One of the most hopeful signs about the “tea party” movement is that it represents an opportunity to rebuild the Reagan coalition. When I joined my fellow Angelenos last month protesting higher taxes and bigger government on the Santa Monica pier, I noticed the diversity of the crowd, social conservatives, military veterans, veterans of the Ron Paul campaign, businessmen, conservative activists and various and sundry citizens from all walks of life.
If you attended tea parties in other towns, please let me know whether or not you had a similar experience.
Considering the diversity of these rallies, the tax and spending issue should be the one to help lift the Republican Party out of its late doldrums and into productive activity, offering voters that “better vision for the future” that Michael Barone believes we need to build on the growing disfavor Americans are feeling for the Democrats.

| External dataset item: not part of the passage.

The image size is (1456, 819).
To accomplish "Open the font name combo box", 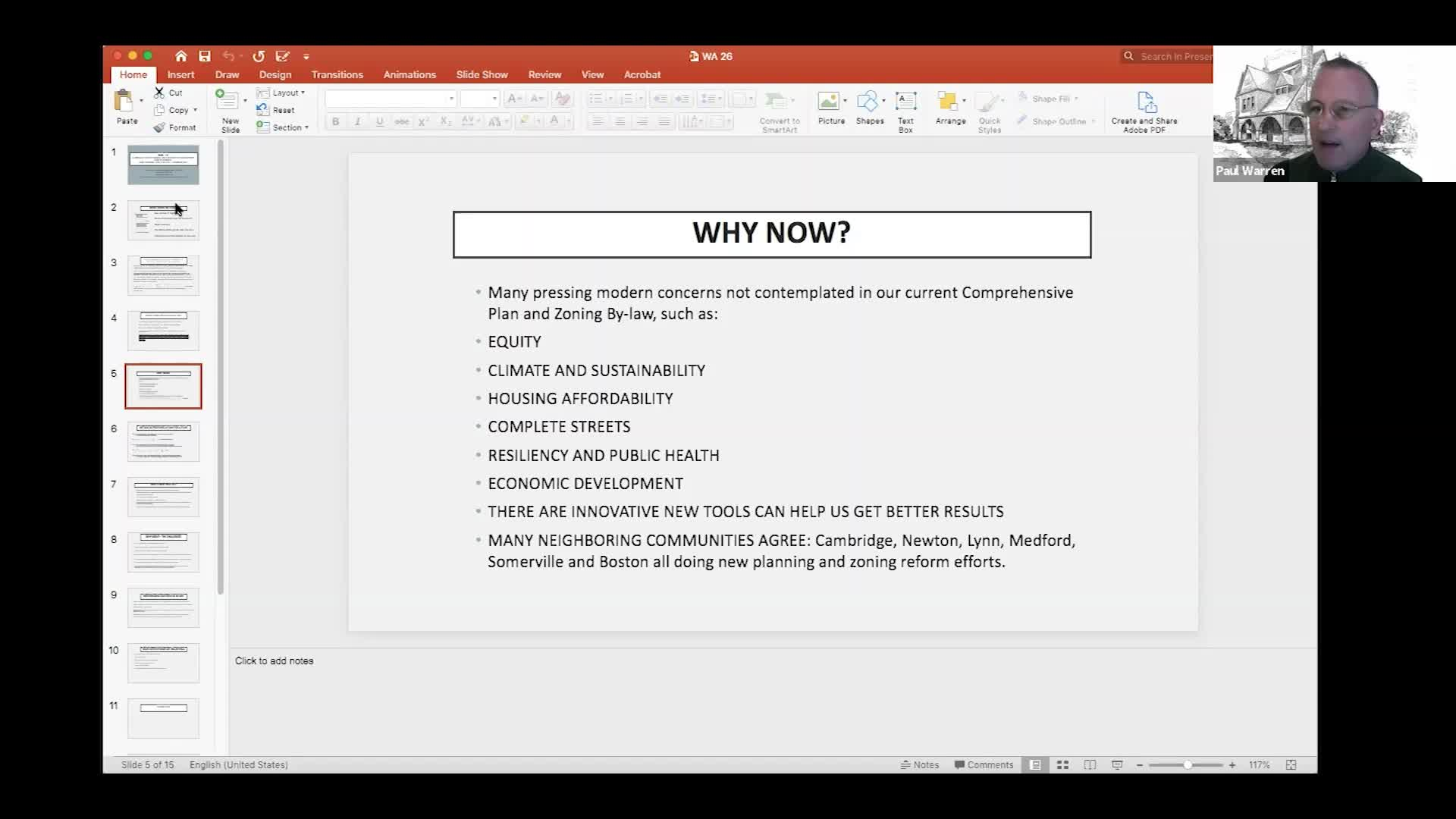I will [389, 99].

Barone has blogged much on the need for Republicans to Target Upscale Voters Unhappy With the Obama Economy. His analysis of polling data help confirm a conclusion I have reached based primarily on anecdote, conversations with friends, fellow alumni of my “élite” New England alma mater and family members. A good number of these people share my fiscal conservatism, yet buy into the media image of the GOP as a party in thrall to social conservatives.
“If the Republican Party were more tolerant,” they say, they’d move back or toward, as the case may be, to the GOP. It’s why, I believe, the GOP needs downplay the social issues to focus on the fiscal ones. To that end, I believe Barone’s point about choices is so important. Young Americans, he contends, “are used to making their own choices, setting up their own networks, taking their own initiatives.”
This issue of choice could appeal to more than just young voters. It could only serve to keep senior citizens in the Republican fold, reminding them that Obama’s health care plan would limit the choices they currently have. As it helps the GOP retain social conservatives as we remind them that less government means more freedom, leaving them with the choice how to raise and where to educate their children, in public schools, parochial schools or at home.